Sulejman Rebac

Personal information
- Date of birth: 29 March 1929
- Place of birth: Mostar, Kingdom of Yugoslavia
- Date of death: 17 November 2006 (aged 77)
- Place of death: Mostar, Bosnia and Herzegovina
- Position(s): Striker

Senior career*
- Years: Team / Apps / (Gls)
- 1947–1954: Velež Mostar / 404 / (302)
- 1954–1957: Hajduk Split / 72 / (30)
- 1957–1958: Sarajevo / 28 / (19)
- Total:  / 504 / (351)

International career
- 1956: PR Croatia / 1 / (2)

Managerial career
- 1968–1976: Velež Mostar
- 1973–1974: Yugoslavia
- 1977–1978: Željezničar

= Sulejman Rebac =

Bosnian footballer (1929–2006)

Sulejman "Sula" Rebac (29 March 1929 – 17 November 2006) was a Bosnian football player and manager.

==Club career==
Rebac started playing football at FK Velež Mostar in 1947. In 1954, he moved to HNK Hajduk Split where he stayed for several seasons. He also played one season for FK Sarajevo. In total, he played more than 1000 games, scoring 620 goals. He is considered to be one of the most celebrated football players in history of Velež and Bosnia and Herzegovina.

==International career==
In 1956, Rebac made one appearance for the Croatia national team against Indonesia, in which he scored two goals.

==Managerial career==
After retirement, he began his coaching career. He started in 1963 as a coach of Velež Mostar. Although they had never won a title, Velež Mostar was among the top Yugoslav clubs at the time. Players like Dušan Bajević, Enver Marić, Franjo Vladić (the 'BMV' trio), Džemal Hadžiabdić, Vahid Halilhodžić, Aleksandar Ristić, Boro Primorac, Vladimir Pecelj, Momčilo Vukoje, Ahmed Glavović, Dubravko Ledić, Jadranko Topić, Marijan Kvesić, Marko Čolić and Slobodan Mrgan all made their names under the guidance of Sulejman Rebac. In the 1977–78 season, he was a coach of FK Željezničar Sarajevo.

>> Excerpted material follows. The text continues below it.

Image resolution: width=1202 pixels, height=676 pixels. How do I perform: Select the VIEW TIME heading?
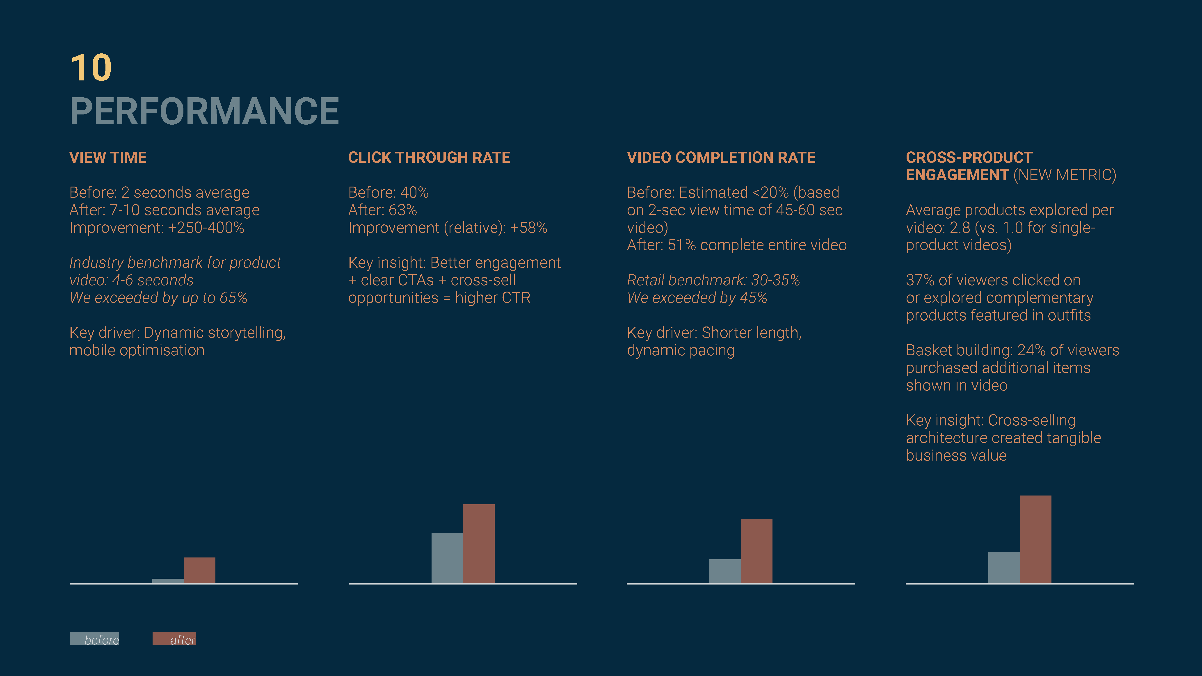(x=108, y=158)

In December 1973, he was appointed to a coaching commission, alongside Miljan Miljanić, Milan Ribar, Tomislav Ivić and Milovan Ćirić, created to lead the Yugoslavia national team. As a part of it, he was present at the 1974 FIFA World Cup.

==Death==
Rebac died on 17 November 2006 in Mostar.

==Honours==
===Player===
Velež Mostar
- Yugoslav Second League: 1952

Hajduk Split
- Yugoslav First League: 1954–55

===Manager===
Željezničar
- Yugoslav Second League: 1977–78 (West)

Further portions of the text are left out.